Una sociedad tradicional les ha dado licencia para cometer villanías y rentar de eso. A cambio, deben admitir que en cada familia haya al menos uno de ellos y que entre sin reparos a la Orden, incluso si sus condiciones morales o intelectuales podrían convertirlo en un peligro para los demás.
Chistes de abogados (1): “¿Qué ocurre con la mosca que sigue derecho? Se convierte en jurisconsulta”.
No hay abogado que en el ascensor, en el café o con un teléfono en público no deba esconder y disimular lo que le dice a sus colegas, porque entre ellos suelen hablar de trampas, ignominias y perdiciones.
Incluso las universidades de Ingeniería tienen carreras de Derecho, pues pleitear es un negocio de miles de millones. ¿Quién no va a querer una tajada?
Chistes de abogados (2): “¿Cuál es la diferencia entre un buen abogado y un gran abogado? Un buen abogado conoce la ley. Un gran abogado conoce al juez”.
En Bolivia “conocer” se usa en el sentido bíblico: “cometer pecado juntos”.
Sigamos a los autos más caros y lujosos que circulan por la ciudad.
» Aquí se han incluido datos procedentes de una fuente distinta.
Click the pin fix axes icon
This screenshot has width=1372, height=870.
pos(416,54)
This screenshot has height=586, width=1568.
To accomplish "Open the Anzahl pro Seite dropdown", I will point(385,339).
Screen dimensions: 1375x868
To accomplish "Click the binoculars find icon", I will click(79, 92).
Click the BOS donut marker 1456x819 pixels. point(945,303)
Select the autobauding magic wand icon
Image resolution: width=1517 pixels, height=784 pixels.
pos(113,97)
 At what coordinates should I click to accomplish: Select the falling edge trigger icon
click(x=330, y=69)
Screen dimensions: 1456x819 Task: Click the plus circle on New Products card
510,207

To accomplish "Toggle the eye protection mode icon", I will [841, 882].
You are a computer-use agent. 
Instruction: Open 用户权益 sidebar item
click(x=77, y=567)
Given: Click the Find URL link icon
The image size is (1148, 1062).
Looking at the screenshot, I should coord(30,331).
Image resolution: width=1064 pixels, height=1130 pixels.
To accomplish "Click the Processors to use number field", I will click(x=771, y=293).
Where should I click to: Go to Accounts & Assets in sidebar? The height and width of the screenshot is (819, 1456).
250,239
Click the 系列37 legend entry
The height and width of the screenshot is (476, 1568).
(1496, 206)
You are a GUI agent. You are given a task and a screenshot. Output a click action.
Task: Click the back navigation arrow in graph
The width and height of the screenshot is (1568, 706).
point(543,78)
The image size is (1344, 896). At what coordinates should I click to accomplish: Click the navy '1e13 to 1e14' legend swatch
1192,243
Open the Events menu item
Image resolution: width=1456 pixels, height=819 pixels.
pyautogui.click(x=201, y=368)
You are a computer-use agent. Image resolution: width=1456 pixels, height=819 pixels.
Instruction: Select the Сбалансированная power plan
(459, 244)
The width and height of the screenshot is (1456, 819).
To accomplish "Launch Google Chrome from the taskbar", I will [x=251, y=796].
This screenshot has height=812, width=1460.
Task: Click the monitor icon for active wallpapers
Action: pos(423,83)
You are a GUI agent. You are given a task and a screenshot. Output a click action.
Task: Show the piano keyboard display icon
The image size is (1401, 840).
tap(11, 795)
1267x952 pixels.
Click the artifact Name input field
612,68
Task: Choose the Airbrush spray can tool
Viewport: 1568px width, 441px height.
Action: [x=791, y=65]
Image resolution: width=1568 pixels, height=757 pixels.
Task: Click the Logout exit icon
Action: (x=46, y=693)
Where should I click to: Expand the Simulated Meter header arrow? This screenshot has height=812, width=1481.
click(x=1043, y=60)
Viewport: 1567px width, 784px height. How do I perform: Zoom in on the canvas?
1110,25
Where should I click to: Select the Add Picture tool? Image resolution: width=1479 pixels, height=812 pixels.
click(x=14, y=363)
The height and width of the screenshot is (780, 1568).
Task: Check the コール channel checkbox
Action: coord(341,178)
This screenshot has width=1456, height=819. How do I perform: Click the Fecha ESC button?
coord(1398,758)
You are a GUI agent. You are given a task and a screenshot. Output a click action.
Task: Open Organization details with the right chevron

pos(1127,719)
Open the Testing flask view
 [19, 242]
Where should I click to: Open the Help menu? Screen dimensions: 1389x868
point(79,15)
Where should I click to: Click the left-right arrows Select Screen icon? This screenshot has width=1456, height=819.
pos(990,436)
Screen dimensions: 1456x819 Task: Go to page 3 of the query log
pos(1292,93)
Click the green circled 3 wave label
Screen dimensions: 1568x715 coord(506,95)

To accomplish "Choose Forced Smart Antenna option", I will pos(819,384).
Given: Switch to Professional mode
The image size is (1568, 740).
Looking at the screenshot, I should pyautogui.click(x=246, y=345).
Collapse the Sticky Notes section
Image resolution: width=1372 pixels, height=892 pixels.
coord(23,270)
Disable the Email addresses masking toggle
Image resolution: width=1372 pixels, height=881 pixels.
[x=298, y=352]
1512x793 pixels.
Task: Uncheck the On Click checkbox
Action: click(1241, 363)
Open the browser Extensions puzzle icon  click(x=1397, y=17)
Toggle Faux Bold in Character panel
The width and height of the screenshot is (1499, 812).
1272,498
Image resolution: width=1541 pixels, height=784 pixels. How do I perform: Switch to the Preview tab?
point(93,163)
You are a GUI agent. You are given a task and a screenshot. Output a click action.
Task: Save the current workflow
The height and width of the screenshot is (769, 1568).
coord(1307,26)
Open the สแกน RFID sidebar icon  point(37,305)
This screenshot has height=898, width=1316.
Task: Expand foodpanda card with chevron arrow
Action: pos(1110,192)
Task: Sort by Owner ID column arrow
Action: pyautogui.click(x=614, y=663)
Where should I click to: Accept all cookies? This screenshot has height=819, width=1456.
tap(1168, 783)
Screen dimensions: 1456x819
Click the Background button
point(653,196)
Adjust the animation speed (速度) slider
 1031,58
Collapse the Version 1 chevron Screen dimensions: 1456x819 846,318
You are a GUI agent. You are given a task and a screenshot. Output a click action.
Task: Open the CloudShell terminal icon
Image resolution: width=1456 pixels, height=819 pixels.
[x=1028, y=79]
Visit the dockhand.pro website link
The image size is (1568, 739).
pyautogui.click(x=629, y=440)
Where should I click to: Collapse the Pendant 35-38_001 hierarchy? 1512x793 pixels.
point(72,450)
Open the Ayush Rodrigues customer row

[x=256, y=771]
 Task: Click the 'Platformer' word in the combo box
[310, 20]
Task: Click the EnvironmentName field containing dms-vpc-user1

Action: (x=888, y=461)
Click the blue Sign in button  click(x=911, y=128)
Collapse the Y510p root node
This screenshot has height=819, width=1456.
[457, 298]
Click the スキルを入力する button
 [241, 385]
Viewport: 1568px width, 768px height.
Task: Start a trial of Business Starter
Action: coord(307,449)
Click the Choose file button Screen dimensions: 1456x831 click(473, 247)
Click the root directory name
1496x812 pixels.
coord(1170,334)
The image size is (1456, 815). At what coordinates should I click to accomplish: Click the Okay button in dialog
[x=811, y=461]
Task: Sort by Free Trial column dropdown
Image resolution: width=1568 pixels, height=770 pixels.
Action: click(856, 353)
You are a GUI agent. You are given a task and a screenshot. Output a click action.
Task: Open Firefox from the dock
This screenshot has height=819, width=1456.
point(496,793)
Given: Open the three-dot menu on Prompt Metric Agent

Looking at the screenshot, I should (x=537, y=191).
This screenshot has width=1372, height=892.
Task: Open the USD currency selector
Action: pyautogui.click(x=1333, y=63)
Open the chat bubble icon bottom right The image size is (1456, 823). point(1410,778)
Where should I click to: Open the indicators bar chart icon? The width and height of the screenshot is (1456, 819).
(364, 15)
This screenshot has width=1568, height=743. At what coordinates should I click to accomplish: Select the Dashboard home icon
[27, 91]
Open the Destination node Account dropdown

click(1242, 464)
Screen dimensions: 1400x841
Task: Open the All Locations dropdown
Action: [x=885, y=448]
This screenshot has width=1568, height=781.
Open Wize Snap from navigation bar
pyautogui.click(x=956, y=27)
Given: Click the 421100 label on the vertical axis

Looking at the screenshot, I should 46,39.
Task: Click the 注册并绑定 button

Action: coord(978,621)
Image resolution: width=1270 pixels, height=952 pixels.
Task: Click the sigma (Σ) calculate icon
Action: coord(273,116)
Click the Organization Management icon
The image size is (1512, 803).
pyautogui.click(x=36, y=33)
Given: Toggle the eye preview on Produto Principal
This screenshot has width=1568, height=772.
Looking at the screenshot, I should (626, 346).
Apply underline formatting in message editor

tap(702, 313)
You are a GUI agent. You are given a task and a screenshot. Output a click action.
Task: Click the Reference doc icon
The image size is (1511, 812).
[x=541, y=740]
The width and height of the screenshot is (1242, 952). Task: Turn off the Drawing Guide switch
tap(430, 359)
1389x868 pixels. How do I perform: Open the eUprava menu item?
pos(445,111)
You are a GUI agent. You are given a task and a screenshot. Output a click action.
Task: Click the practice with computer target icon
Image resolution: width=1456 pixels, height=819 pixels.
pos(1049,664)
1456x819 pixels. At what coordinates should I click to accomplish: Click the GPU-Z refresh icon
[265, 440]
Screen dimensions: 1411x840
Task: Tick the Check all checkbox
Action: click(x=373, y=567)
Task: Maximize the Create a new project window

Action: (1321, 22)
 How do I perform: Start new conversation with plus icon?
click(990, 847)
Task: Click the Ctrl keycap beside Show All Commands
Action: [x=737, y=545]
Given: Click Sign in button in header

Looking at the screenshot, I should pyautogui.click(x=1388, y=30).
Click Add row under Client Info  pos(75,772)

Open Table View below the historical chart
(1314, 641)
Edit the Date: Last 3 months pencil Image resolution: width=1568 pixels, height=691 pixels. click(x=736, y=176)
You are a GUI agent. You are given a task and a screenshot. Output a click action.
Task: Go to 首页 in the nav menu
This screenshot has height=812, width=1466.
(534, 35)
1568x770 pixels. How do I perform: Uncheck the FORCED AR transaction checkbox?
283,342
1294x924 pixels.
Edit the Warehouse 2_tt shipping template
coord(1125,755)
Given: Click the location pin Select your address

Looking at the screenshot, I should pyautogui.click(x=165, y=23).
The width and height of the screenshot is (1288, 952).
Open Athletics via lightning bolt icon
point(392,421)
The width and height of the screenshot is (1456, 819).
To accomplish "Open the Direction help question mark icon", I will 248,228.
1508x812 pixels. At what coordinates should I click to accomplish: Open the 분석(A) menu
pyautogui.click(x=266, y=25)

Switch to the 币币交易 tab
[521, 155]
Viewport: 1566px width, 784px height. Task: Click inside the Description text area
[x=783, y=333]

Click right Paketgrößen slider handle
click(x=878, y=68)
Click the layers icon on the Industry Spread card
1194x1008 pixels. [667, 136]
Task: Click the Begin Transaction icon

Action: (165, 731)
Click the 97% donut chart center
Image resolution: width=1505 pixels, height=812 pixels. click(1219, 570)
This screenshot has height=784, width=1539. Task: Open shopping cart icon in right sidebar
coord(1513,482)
Ocho de cada diez veces pertenecen a un abogado.
Construir una casa y venderla genera solo una fracción de lo que produce la defensa de un loteador.
Construir un camino o un puente o una represa presenta un evidente problema: en todos estos casos hay algo que debe ser entregado. Pero, ¿qué entregan los abogados? Reciben líos y entregan follones. Reciben molestias y entregan disturbios. Reciben un asesino y entregan una anulación de juicio. Reciben un inocente y entregan un reo.
Para un abogado, la distancia más corta entre dos puntos es el chenko.
Para un abogado, la mejor figura retórica es la anfibología.
Como niños pequeños, quieren cambiar las reglas del juego si van perdiendo.
“Claro que no todos los abogados son iguales, pero ¡cómo se parecen!”.
Para los abogados, la mayor expresión del conocimiento es que la gente les diga “doctores”.
No todos los políticos son abogados pero todos los abogados son políticos. He ahí una hipótesis explicativa de lo que ocurre.
Para un abogado, la Constitución es tornasolada; la ley, un estereograma; el juicio, un puzle que hay que no-resolver.
Invenciones de abogados bolivianos: el “quórum de testera”, por el que el pueblo no puede deliberar a través de sus representantes si un puñado de dirigentes parlamentarios no lo permite. El derecho humano a la reelección indefinida, seguido de la prohibición de la reelección discontinua, seguida de pueden reelegirse los que no consiguieron sus mandatos bajo la actual Constitución, seguido de… También han patentado las salas y el tribunal constitucionales, que tienen las mismas propiedades físicas de los “slimes”, es decir, son líquidos y sólidos a la vez.
—Señor abogado, aquí Dios.
—Dios, ¿bajo qué jurisdicción?
—Sin un certificado que compruebe su divinidad, ¿qué podría hacer?
¿No hay abogados que estén exonerados de este “Manifiesto contra las abogados”, es decir, que sean abogados de bien? Sí, claro, los hay. Los que son mis amigos y los que estén pensando en enjuiciarme por haber publicado este artículo.